====== Предложенный отрывок ======

- Что происходит? Вы так прекрасно репетировали.
- Не знаю, - грустно улыбаюсь я, - спросите режиссёра.
Глупые, глупые мужчины, готовые пожертвовать даже успехом собственного спектакля ради "мести горбуна". Конечно, я простила его.
Он всё-таки увидел во мне не только женщину, но и актрису, этот Чертогон. Спустя пару лет меня ждал после спектакля возле театра один мой знакомый. Он держал в руках огромный букет роз. Из дверей вышел Чертогон, посмотрел на него и спросил:
- Ты кого ждёшь? - Они раньше были знакомы.
- Викторию Лепко.
- Лепко, Лепко… Она мне тоже когда-то нравилась. Но она ничего не поняла.
Вот и приехали! Круг замкнулся. Помните, я в самом начале говорила, что мы с мужчинами совсем разные люди. Так что оказывается, что они нас тоже часто понять не могут.
* * *
Сколько у меня в кино таких историй было, даже не сосчитать. Ну, там всё ясно - не берут сниматься, и точка. Никаких вариантов. Вот тебе и вся "месть". Но с одним режиссёром очень забавно у меня получилось.

====== Записанные данные ======

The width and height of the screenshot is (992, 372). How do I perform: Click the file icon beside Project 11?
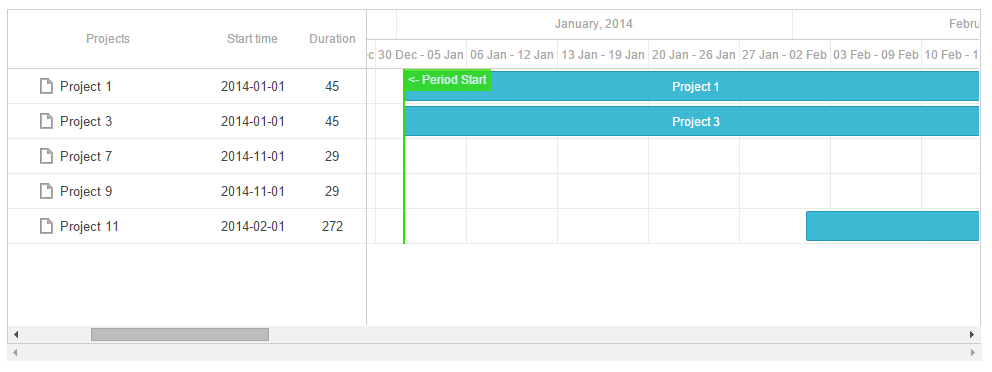coord(46,226)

======

Предложенное задание 1:
Определите, соответствуют ли отрывку о мести режиссёров три утверждения: (a) знакомый ждал рассказчицу у театра с букетом роз; (b) до этой встречи Чертогон и знакомый не знали друг друга; (c) в кино после такой «мести» рассказчице удавалось договориться о съёмках. Для каждого ответьте «да» или «нет» и приведите решающие слова отрывка в кавычках.
Предложенное задание 2:
Допишите отрывок о мести режиссёров, начав сразу после его последней фразы.
Эти строки здесь не понадобятся.

Результат задания 1:
(a) Да: «меня ждал после спектакля возле театра один мой знакомый. Он держал в руках огромный букет роз».
(b) Нет: «Они раньше были знакомы».
(c) Нет: «не берут сниматься, и точка. Никаких вариантов».

Результат задания 2:
Пригласили меня на пробы. Роль! Только мечтать можно, классика. Не кто-нибудь, а сам Фёдор Михайлович Достоевский. Я ещё на первом курсе училась, мне 17 лет. Прошла я все пробы, все худсоветы. Утвердили! Какое чудо! Актёры знают, как это всегда не просто. Жду. Не звонят! Ничего не понимаю, в чём дело? Потом мне ассистентка звонит:
- Вика, вы извините, у нас другая актриса снимается.
- Почему? - спрашиваю, чуть не плачу. - Меня ведь худсовет утвердил.
- Ну, понимаете, она ему больше "глянулась". Он на ней женился.
Это, конечно, дело святое - любовь. Женился, так женился. Ничего не поделаешь. Погоревала я, но простила его. Проходит несколько лет, меня опять к нему же, на другой фильм, на главную роль утверждают. Конечно, я рада. Не классика, но роль интересная. Жду. Опять - ни звука! Неделя, другая. Не выдержала, звоню сама в группу.
- Что, - спрашиваю, - случилось? У вас что, другая актриса снимается?
- Извините, да.
- Понятно! Она ему больше "глянулась"!
- Дело в том, что он на ней женился.
Вот такое "кино" бывает.
* * *
Телевидение тоже "не обошло меня своим вниманием". Опять эти непонятные мужчины ввергли меня в ступор.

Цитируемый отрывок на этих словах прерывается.